PASSAGE:
╔══
The presidential appeal failed. In a rural western Kentucky county with 31,000 residents and some 8,100 jobs, losing the 130 highly paid federal positions at the Paradise plant next summer makes a difference, said Curtis McGehee, the county judge executive.  

“Closing the plant will be an economic hurricane,” McGehee said. “The damage to be done will happen in a matter of hours. But it takes years to rebuild from that. I don’t think we’ll rebuild from it my lifetime.”

Ripple effects will be substantial. Most of the nearly 1 million tons of coal burned each year at Paradise are produced in two nearby coal mines owned by Murray Energy Corp. In a statement, Robert E. Murray, the company’s chief executive, said it had “690 employees in the vicinity of the plant.”

Grant Jones, vice president of Ray Jones Trucking, which hauls about 200 loads of coal daily to Paradise, said 25 drivers will be affected by the closure. That is half of his company’s revenue and transportation staff.  “It’s definitely going to hurt,” he said.

The Saturday before the TVA decision, the community held a big rally that was attended by Kentucky Gov. Matt Bevin. “We reached out to the TVA board to let them know about what is happening here,” said McGehee. “This is going to be devastating to our community. It affects our schools. Our businesses. There are so many people that will lose their jobs.”
╚══
STATED GOAL:
In the passage on the Paradise plant closing, how many drivers at Ray Jones Trucking will be affected? The next lines come from a separate source.

DATASET ROWS:
╔══
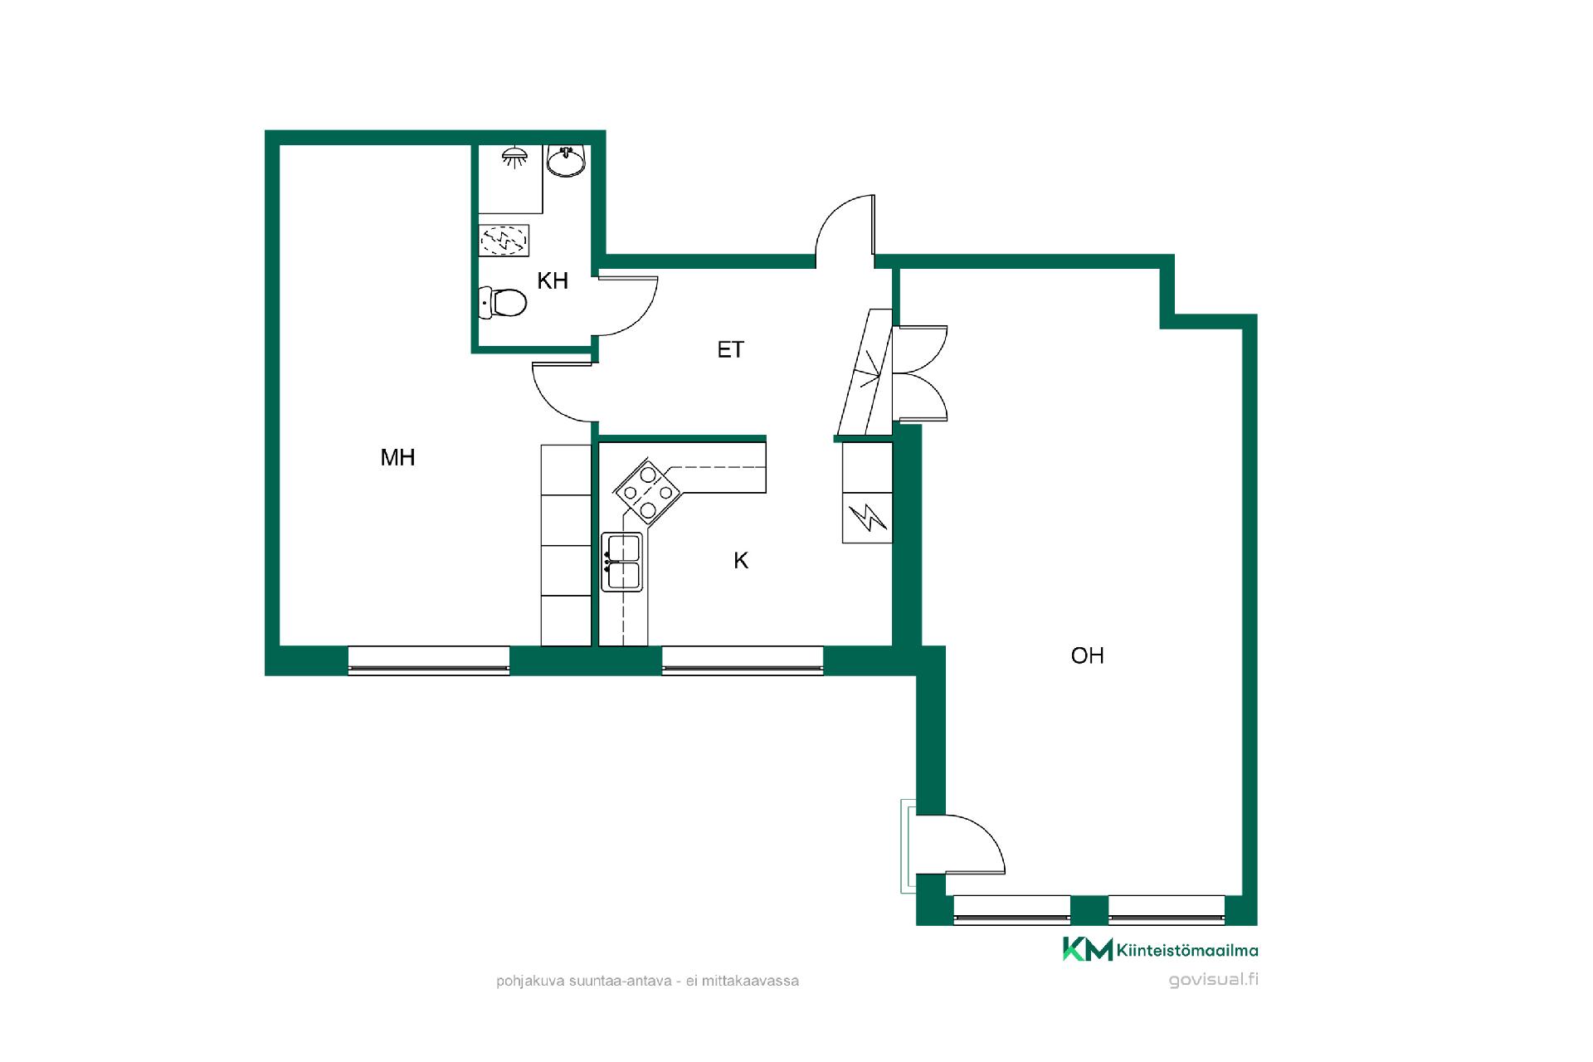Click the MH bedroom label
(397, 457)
╚══
╔══
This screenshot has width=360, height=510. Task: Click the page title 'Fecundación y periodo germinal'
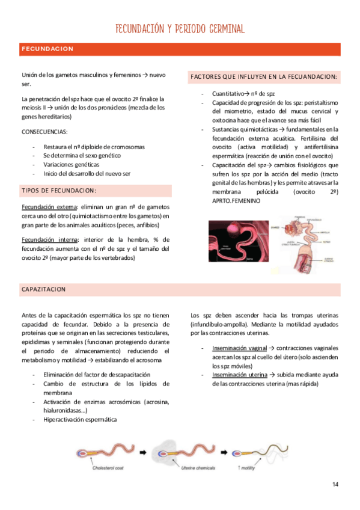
╚══
╔══
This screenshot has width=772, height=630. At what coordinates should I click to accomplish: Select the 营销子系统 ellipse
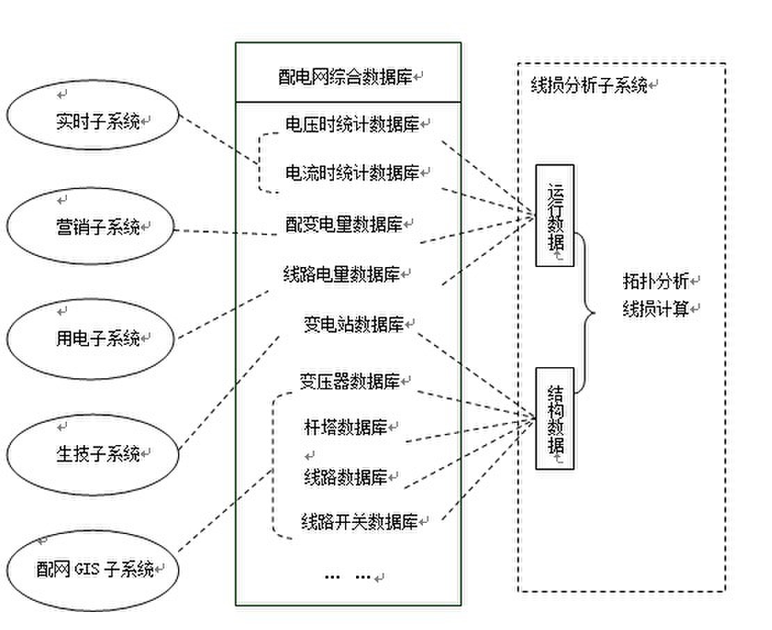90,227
╚══
PROBLEM SOLUTION:
25 drivers.